Ahead of its main New York evening sales series scheduled to take place this spring, Christie’s is bringing a painting by Jean-Michel Basquiat to the open market for the first time. His 1982 triptych Portrait of the Artist as a Young Derelict (1982) will be offered in Christie’s contemporary art evening sale this May. Bidding for the nearly-seven-foot-wide work will start at around $30 million, a Christie’s spokesperson said, although an estimate is only available upon request. Christie’s has yet to announce a date for sale.
Basquiat’s prices have seen a rapid rise in the last year. Only seven works by the artist, who died in 1988 at 27, have been auctioned for more than $40 million; three of those were sold last year. Most of them were produced in the early ’80s, during the era of the artist’s career that collectors and dealers consider to be most valuable.
Portrait of the Artist as a Young Derelict is a three-part painting on wood panel that features at its rightmost panel a leering face showing its teeth. The painting also loosely alludes to Basquiat’s own stardom and contains death-related imagery. The word “Morte” is written at the bottom of the painting’s middle panel over a drawing of a cross. In another section, an outlined crown—a recurring motif in Basquiat’s work—appears. The painting’s triptych format has been considered a reference to Northern Renaissance painting.

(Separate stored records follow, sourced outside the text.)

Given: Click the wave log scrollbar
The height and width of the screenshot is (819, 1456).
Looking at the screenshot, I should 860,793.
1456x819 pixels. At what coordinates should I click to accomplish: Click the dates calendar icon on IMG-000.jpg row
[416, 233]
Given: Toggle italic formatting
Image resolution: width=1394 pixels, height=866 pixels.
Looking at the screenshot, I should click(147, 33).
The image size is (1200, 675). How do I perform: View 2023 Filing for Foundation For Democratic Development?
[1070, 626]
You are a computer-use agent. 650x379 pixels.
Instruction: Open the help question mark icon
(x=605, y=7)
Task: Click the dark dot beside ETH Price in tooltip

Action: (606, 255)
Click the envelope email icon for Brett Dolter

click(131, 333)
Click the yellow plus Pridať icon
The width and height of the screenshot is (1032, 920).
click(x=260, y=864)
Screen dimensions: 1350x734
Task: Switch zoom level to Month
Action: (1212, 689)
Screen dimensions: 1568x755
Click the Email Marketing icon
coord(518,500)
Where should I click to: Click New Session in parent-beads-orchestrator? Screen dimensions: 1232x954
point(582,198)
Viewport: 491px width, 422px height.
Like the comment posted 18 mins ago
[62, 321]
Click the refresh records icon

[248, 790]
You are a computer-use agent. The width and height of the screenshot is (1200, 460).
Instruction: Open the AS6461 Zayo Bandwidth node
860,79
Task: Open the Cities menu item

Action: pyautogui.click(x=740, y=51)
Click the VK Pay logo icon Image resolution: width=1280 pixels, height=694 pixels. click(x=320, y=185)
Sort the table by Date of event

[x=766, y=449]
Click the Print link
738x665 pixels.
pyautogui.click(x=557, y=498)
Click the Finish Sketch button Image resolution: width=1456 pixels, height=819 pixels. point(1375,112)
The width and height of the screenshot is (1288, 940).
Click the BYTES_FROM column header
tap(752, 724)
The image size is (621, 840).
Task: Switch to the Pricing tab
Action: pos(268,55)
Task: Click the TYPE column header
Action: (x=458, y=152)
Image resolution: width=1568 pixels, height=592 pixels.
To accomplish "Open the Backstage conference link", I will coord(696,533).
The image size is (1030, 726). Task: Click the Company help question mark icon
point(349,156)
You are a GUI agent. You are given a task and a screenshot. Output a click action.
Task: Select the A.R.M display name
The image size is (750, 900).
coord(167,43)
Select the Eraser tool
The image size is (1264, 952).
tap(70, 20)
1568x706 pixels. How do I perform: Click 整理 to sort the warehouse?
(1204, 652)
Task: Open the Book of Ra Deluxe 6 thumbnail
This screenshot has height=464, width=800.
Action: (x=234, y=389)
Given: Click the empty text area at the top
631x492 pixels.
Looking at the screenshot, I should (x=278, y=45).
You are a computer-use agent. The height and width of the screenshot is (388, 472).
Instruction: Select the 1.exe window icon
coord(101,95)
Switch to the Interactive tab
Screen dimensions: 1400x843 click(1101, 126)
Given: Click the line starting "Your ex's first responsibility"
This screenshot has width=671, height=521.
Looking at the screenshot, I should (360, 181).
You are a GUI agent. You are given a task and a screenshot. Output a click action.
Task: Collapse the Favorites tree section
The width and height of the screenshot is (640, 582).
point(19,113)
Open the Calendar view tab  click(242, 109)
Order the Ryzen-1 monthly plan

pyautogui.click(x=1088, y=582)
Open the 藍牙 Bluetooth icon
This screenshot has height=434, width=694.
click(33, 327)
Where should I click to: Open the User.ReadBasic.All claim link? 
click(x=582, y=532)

The work has been in the same private collection for 27 years. First showcased at New York’s Fun Gallery the same year it was produced, the piece has traveled to Basquiat shows at the Brooklyn Museum in New York, the Fondation Beyeler in Switzerland, the Musée d’Art Moderne de la Ville de Paris, and the Fondation Louis Vuitton, also in Paris, in 2019.
Ana Maria Celis, Christie’s head of 21st-century art sales, described the painting in a statement as “a rare work of self- portraiture” that was made as an “altar to graffiti art and artists.”
Alongside the present lot, another rare work by Basquiat that belonged to Keith Haring until the artist’s death in 1990 will also be sold by Christie’s. Showcased alongside the self-portrait at Fun Gallery in 1982, See Plate 3 (1982) is a two-foot-tall sculpture of black wooden box elevated on a four-legged pedestal. The phrase “HEAD OF A FRYER” is written on one of the box’s four facades; on another side, a crown is drawn. It will be offered at an estimate of $4 million–$6 million.